I normally agree with Turner, but not with this article of his entitled “Have we become too flexible?”
His basic point (set out essentially in his final four paragraphs) is that labor market flexibility depresses wages, and lower wages is the last thing we need right now, what with inadequate aggregate demand. OK, let’s think about this.
First, let’s assume that when the labor market becomes more flexible, it also becomes more efficient: that is, output per head rises. Obviously there are possible circumstances where the latter does not obtain: for example if the rules governing the labour market were changed to those that govern a slave labor market – i.e. employers could order employees to do absolutely anything on pain of being flogged – then that would improve flexibility. However, a slave labor market would doubtless not bring all round benefits and probably wouldn’t raise output per head.
Now the INITIAL EFFECT of improved flexibility can easily be that employers pay less to employees for a given type of work. E.g. trade unions have often tried to insist that particular types of work be carried out only by fully qualified employees – union members to boot and at the union wage. And if employers can scrub that union imposed rule and employ unskilled employees instead, then the wage paid for the type of work concerned will fall. And it’s doubtless that point that induces Turner to think that more flexibility equals falling wages.
But that’s actually nonsense and for the following reasons. Suppose EVERYONE’S wage (including the “wage” of employers) is halved. Does that mean anyone is worse off? Clearly not: there’s no affect whatever on the REAL WAGE. The fall in money wages is exactly compensated for by a doubling in the value of money. Everyone is back where they started.
And the same point applies to a cut in money wages for a specific group or groups of employees: the net result is a decline in the AVERAGE money wage paid to everyone. But there’s no reason to assume a change in the AVERAGE REAL WAGE.
So, more flexibility improves output per head. And that output will clearly be shared between employers and employees.

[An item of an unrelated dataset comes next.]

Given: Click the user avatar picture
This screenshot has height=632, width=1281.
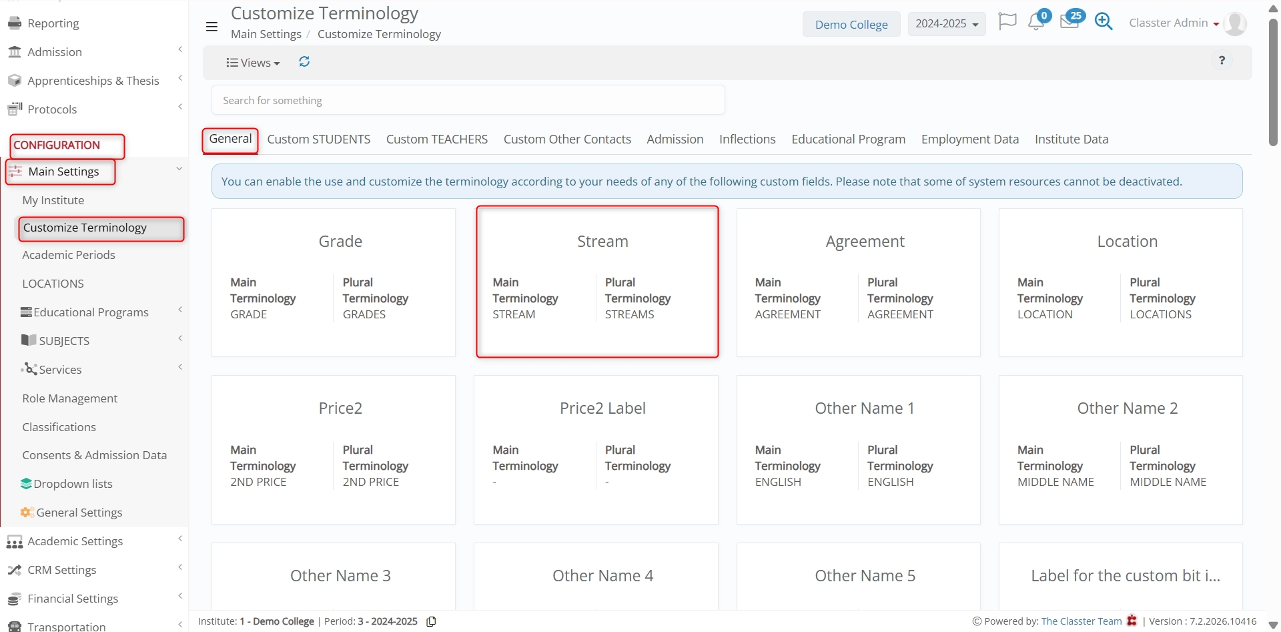Looking at the screenshot, I should [1235, 23].
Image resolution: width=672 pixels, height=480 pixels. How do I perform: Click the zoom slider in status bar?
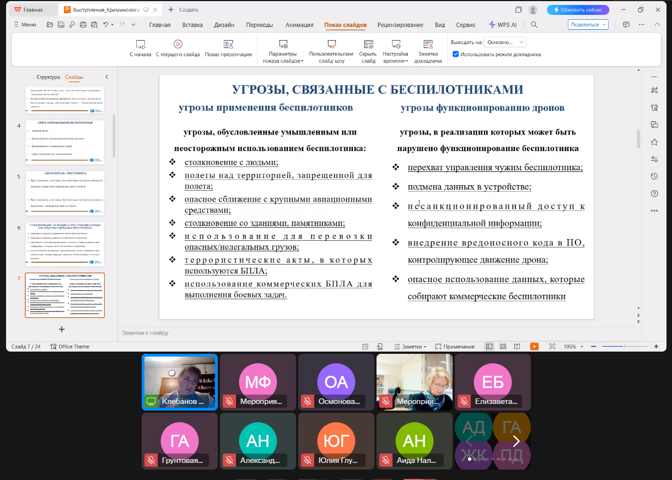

Now let’s make the very reasonable assumption that the EXACT WAY that additional output is split between employers and employees does not change just because a group of employers manage to impose greater flexibility. For an example of a “way” in that additional output is split, the labor market might work in some sort of optimal way: i.e. additional output might be split in a way that maximises GDP. Alternatively employers might have some sort of market power and might be able to grab the lion’s share of that increased output.
Whichever of the latter two scenarios obtains, there is no reason to think that WAY additional output is split is going to change just because there’s an improvement in labor market flexibility.
In short, improved labor market flexibility brings increased output (despite the fact that the INITIAL effect can be a drop in money wages for SPECIFIC groups of employees). And that increased output will inevitably be shared somehow or other between employers and employees.
And there’s nothing inherently wrong with that. To repeat, there may be SPECIFIC CASES where employers (or employees) grab more than their fair share of increased output. But that’s a separate point. It doesn’t alter the fact that increased output stemming from increased flexibility is basically desirable.